While Shaffer was assembling the framework, Nate Watson, a master’s student in the Additive Manufacturing and Design program, was building the mechanical systems for the booth with remote guidance from Sven Bilén, head of SEDTAPP and professor of engineering design, electrical engineering and aerospace engineering. Watson was able to find all of the parts online with minimal custom fabrication needed and had them shipped to his home.

“The sanitizing mechanism feeds a sanitizing liquid from a reservoir through a pump, which distributes the liquid to four misting nozzles that are mounted in the corners of a plastic collection container,” explained Watson. “The nozzles are able to spray a thin but complete covering over the gloves to kill any potential viruses between users of the booth and the booth attendant is able to trigger the pump on and off using a foot pedal located inside of the booth.”

Since the team decided the BOOTH needs to be sealed completely in order to provide the most protection to health care workers, Watson also designed the system to regulate indoor air quality and temperature.

“Lack of access to our usual tools and prototyping facilities were probably the most challenging obstacles to overcome,” said Bilén. “Also, design is typically a fairly social process – and includes the building of physical prototypes together – but here, we had to be cognizant of social distancing guidelines.”

Once the framework and the electrical systems were complete, Shaffer and Watson staggered dropping their respective pieces off to a central collection site where Heilman got to work completing the structure.

According to Muthumanickam, designing the booth in a modular fashion, remotely and by different people, required the highest level of precision.

“The most challenging part was to coordinate such high-precision construction and fabrication details across multiple people working on various parts remotely,” he said. “There had to be little to no margin of error as even a small glitch, such as the wrong part being ordered or a simple assembly mistake being made, might take longer than usual to rectify due to [Gov. Tom Wolf’s ‘Stay-at-Home’] order and remote working conditions.”

The team relied on Skype, Microsoft Teams and Zoom for their design meetings, and cloud storage, like Box, for file and information exchanges. Advanced remote collaboration features, such as annotating a participant’s screen and being able to remotely control a participant’s screen, allowed the team to interactively modify the design during their review meetings.

While he missed the interaction of working through iterations in person with a team, Watson considers himself lucky to have been a part of this unique group effort.

“The whole project was very motivating, knowing that we were creating something that could help those on the front lines fighting for our own safety,” said Watson.

Once the prototype is tested, the team will be able to further tweak the design.

“We will be able to see if nurses should sit or stand, if the arms are placed in a comfortable way . . . as well as how much time nurses have in between doing tests that would inform the positing of their arms,” said Davis.

Duarte said he felt compelled to lead the project as both a researcher and a member of the community.

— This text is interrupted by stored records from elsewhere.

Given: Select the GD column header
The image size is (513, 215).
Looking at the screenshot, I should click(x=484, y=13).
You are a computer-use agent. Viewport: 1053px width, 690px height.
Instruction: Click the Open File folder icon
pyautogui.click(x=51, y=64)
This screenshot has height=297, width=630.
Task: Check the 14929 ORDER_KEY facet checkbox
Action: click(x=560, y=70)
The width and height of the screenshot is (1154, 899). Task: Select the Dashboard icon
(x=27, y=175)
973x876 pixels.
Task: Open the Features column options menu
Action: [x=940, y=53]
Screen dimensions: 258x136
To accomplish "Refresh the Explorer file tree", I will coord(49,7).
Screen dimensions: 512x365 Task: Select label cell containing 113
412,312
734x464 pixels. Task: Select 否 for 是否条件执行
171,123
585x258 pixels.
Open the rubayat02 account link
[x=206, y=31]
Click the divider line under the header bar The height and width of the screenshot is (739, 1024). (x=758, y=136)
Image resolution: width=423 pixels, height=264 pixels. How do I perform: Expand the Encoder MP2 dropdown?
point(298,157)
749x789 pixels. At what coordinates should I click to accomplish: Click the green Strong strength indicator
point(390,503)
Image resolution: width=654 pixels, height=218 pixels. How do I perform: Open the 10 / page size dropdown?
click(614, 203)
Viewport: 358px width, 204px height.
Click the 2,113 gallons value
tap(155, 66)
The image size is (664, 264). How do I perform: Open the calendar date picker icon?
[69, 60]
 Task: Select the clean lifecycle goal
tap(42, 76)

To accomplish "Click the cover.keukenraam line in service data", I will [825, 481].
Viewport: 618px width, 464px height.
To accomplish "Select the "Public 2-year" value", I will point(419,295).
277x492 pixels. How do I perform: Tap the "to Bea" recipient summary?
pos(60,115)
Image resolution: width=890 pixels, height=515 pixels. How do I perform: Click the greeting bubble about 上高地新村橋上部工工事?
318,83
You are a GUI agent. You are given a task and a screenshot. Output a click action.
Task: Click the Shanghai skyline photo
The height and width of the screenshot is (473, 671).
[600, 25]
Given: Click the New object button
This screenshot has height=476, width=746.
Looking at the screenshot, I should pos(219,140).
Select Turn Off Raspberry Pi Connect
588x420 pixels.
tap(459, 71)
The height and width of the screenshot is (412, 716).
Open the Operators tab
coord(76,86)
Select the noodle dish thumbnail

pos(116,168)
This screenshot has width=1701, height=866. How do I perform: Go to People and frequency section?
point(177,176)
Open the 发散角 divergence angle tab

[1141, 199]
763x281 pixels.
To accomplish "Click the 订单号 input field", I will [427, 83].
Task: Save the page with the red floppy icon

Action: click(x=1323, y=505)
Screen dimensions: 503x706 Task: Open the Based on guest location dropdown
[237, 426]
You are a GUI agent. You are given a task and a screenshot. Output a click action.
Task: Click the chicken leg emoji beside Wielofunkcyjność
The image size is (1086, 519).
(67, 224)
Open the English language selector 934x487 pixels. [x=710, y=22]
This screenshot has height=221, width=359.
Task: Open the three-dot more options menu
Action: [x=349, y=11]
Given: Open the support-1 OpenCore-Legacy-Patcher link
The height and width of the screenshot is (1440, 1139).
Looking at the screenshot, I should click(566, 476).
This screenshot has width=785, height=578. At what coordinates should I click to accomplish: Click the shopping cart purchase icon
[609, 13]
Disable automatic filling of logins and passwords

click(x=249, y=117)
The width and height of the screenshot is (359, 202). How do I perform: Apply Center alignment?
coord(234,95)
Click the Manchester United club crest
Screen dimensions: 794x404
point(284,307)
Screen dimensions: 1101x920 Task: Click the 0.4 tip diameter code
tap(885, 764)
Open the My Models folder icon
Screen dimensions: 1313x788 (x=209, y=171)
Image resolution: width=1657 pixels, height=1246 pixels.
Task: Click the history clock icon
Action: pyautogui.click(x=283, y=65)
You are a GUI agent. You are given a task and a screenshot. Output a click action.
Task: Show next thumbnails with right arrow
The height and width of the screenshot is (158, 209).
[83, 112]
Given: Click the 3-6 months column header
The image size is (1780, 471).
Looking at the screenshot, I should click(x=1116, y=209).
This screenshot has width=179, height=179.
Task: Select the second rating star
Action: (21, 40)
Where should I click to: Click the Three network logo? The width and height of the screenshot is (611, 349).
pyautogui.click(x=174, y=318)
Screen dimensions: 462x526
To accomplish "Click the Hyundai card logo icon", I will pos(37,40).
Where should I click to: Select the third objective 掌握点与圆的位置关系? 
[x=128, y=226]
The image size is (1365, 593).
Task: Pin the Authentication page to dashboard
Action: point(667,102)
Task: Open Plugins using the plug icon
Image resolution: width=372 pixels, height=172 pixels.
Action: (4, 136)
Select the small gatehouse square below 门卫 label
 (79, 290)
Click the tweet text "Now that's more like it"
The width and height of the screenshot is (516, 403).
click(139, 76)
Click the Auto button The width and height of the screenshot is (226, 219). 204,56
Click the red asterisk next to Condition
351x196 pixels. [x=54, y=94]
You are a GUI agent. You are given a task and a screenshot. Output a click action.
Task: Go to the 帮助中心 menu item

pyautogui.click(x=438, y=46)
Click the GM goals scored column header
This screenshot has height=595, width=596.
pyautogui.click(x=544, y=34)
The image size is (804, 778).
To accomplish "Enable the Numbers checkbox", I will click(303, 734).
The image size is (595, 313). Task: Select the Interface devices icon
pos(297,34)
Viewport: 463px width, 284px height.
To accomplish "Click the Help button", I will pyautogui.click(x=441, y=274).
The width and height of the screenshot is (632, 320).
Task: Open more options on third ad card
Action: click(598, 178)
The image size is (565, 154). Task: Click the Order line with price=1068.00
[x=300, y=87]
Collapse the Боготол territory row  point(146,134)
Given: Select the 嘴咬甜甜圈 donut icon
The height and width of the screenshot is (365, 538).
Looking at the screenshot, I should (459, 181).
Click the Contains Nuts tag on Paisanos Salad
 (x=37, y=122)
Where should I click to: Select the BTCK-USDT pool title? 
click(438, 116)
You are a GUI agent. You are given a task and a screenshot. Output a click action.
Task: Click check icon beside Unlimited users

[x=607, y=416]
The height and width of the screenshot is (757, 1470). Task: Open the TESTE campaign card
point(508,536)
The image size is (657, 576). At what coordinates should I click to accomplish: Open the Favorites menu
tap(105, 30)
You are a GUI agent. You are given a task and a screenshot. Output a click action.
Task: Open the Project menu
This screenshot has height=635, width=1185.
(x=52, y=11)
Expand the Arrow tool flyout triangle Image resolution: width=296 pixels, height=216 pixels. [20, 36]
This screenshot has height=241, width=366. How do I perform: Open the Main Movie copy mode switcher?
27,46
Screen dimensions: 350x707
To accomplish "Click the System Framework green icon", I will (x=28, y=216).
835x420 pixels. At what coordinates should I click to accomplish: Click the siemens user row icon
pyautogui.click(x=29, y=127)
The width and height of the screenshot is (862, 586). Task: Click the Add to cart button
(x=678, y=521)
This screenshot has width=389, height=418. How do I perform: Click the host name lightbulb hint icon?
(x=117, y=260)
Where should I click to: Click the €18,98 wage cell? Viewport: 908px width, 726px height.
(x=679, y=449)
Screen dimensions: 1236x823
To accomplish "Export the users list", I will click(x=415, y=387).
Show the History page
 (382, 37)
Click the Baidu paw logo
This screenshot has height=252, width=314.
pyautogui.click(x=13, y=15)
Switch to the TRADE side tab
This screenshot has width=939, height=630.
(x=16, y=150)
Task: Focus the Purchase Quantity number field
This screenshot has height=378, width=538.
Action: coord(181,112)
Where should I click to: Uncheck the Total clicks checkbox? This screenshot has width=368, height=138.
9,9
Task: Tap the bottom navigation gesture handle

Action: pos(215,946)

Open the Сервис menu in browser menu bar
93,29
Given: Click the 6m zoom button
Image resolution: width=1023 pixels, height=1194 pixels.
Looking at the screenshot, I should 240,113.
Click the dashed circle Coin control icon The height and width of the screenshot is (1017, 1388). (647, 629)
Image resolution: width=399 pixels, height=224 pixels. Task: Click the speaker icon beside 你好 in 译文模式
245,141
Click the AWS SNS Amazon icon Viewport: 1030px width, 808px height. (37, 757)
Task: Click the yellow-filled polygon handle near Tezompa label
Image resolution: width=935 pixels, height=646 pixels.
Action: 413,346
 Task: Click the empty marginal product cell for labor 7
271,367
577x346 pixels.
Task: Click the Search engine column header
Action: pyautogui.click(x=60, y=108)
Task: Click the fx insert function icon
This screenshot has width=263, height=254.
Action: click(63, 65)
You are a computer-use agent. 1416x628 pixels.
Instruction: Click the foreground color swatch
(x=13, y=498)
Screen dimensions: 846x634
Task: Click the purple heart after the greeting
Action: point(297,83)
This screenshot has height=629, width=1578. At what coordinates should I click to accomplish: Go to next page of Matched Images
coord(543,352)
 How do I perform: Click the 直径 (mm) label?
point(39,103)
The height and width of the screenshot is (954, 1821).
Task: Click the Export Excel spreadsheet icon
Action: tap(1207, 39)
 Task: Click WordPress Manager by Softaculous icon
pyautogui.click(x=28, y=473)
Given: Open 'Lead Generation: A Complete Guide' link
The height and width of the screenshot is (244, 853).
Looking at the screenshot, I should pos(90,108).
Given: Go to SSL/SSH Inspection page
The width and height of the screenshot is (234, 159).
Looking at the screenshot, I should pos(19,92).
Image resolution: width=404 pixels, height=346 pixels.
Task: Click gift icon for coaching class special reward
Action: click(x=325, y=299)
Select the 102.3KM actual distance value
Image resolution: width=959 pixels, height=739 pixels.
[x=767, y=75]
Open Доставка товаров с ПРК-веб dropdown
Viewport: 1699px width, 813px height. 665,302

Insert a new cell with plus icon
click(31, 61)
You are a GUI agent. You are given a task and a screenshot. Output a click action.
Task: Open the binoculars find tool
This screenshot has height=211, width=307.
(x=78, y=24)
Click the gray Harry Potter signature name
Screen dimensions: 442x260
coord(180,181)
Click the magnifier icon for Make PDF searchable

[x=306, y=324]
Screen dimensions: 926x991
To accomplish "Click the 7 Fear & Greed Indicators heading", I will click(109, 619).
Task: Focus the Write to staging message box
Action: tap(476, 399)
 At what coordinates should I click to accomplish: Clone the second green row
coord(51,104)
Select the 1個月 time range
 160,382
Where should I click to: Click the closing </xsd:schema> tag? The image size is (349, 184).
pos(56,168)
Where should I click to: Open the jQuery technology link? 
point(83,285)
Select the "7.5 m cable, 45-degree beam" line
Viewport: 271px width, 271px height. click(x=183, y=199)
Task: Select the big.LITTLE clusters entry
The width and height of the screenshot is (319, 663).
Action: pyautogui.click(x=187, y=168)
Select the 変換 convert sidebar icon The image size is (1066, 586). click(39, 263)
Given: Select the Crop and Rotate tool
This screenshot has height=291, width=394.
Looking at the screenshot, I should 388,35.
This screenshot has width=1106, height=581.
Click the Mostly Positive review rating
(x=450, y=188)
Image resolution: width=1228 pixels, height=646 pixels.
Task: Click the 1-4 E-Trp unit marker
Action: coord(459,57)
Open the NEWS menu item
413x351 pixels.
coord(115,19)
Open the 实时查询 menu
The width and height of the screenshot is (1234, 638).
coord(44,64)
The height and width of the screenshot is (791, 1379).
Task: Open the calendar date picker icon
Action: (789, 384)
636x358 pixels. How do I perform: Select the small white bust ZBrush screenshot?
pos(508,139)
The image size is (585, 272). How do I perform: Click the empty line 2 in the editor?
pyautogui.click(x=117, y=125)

“We all want to be safe and each of us has the moral obligation to contribute to this common goal whenever we can,” he explained. “For most of us right now, this simply means complying with social distancing guidelines; however, as a research director at Penn State, it also means fulfilling the community outreach goal of the University so when the opportunity arose to help, I was immediately up for the challenge.”

Shaffer, who is also 3D printing face shields from his home, echoed Duarte’s thoughts and expanded on his own position.

“For many of us . . . design and architecture for populations in humanitarian crisis is a deep interest,” he said. “We are involved in architectural environments of scarcity and need – through our teaching, through the graduate students we advise and through our own research – but it is always at some distance because we are here, on a campus in the middle of Pennsylvania. But today, we are also that population, we are also in that environment; and luckily, we can respond, through our long-formed knowledge and through action.”